Costoro trovarono ascolto ne’ casali e tra le famiglie di Catanzaro, di Squillace, di Nicastro, di Cerifalco, di Taverna, di Tropea, di Reggio, di Cassano, di Castrovillari, di Sant’Agata, di Cosenza, di Terranova, di Satriano, insomma in quasi tutta Calabria. Già milleottocento banditi eransi raccolti, e ogni giorno altri se ne ragomitolavano; tenevansi intelligenze colla flottiglia turca del bascià Cicala. Trucidati i Gesuiti e i frati che non aderissero, prosciolte le monache, bruciati i libri, fatto statuti nuovi, doveano fondar una repubblica, cui centro sarebbe Stilo, patria del Campanella, appoggiati dai Francesi, come sempre i sommovitori dell’Italia.
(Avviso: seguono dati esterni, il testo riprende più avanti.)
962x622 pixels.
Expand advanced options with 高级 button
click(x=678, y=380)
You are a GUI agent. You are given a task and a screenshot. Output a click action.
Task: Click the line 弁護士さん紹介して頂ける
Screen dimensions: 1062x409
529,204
Fernando Renitz de Castro, vicerè di Napoli, n’ebbe notizia, e fece arrestare i rei ed impiccare alle antenne delle galee. Il Campanella, ch’erasi rimbucato in un pagliajo, fu denunziato e consegnato al nobile Carlo Spinelli, eletto commissario speciale. I frati reclamarono il privilegio del fôro, onde salvi dalla forca, vennero dati al Sant’Uffizio. A questo spettava pure processare il Campanella, ma si volle far prevalere il delitto di Stato, e il fiscale Sanchez personalmente recossi a Roma onde ottenere che potesse venir torturato per quarantott’ore con funicelle sino alle ossa, stirato sulla corda colle braccia arrovesciate, e spenzolando sopra un legno acuto, e tagliatagli la carne, del che stette poi lunghissimo tempo malato. «Come s’arresterebbe il libero procedere dell’uman genere (esclama il Campanella) quando quarantott’ore di tortura non poterono piegare la volontà d’un povero filosofo, e strappargli neppur una parola che non volesse?»